We are each unique, yet we are limited by a majority approach to health care. While we share similarities in 99% of our genomic profile, only 1% makes us different. With all good intentions, medications are developed for the masses, joint replacements are created based on average needs, medical treatments are determined by overall outcomes, and clinical trials are randomized. This “treatment for the masses” exposes all of us to a myriad of unnecessary (and potentially costly) side effects.
Genetic information can be used to identify and better define the genes that influence disease. The ability to read a person’s specific gene set (genome) already exists.
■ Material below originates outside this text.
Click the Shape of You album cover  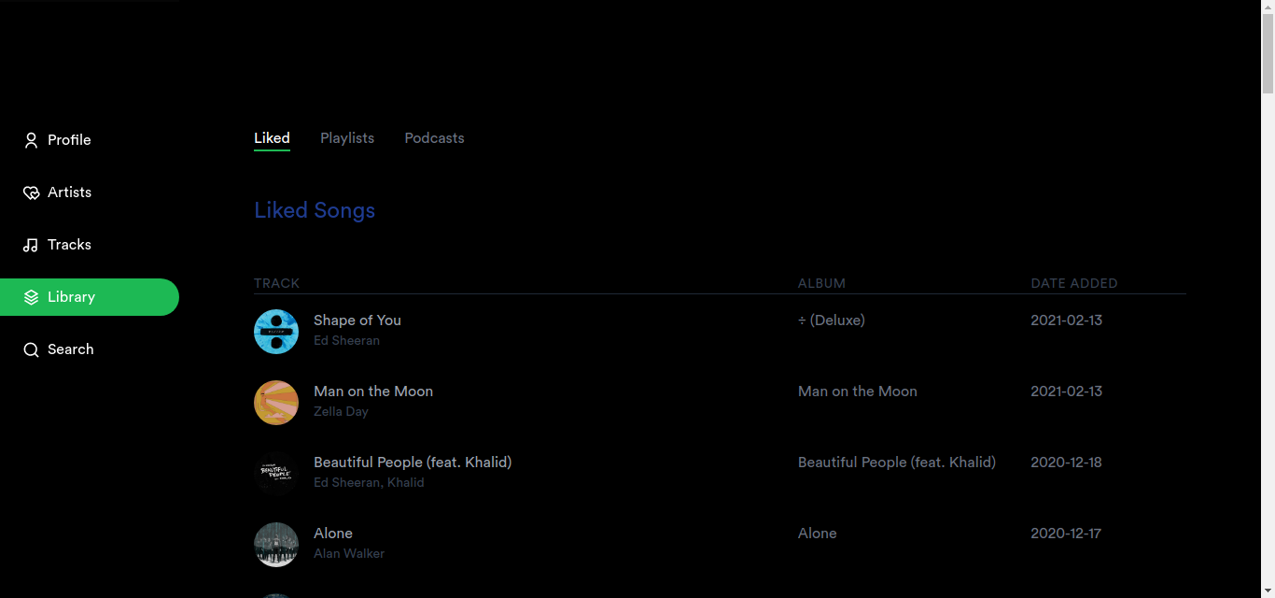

Unfortunately, what the health care community still lacks is the skill and knowledge to effectively use a person’s specific genomic information to improve patient care and disease prevention.
The Scripps Genomic Medicine (SGM) program and the Scripps Translational Science Institute (STSI) are designed to change the status-quo and help shape the future of medicine as we know it.
Since cancer accounts for one in four deaths annually in the U.S. and cardiovascular disease is the nation’s leading killer, much of our research concentrates on improving care and finding cures for these particular devastating diseases.
In cancer, cardiovascular disease and other disorders, our goal is to define the genes in a person’s genome that may make him or her more susceptible than another individual to a given disease and influence his or her response to a specific drug therapy.
Among the 20,000 genes covering 3.1 billion coding letters in each of our genomes, we must first must narrow down the list of which genes and markers are worth looking at and why. Our hope is that our results will then translate into clinical research, drug discovery programs, and gene-specific individualized patient trials.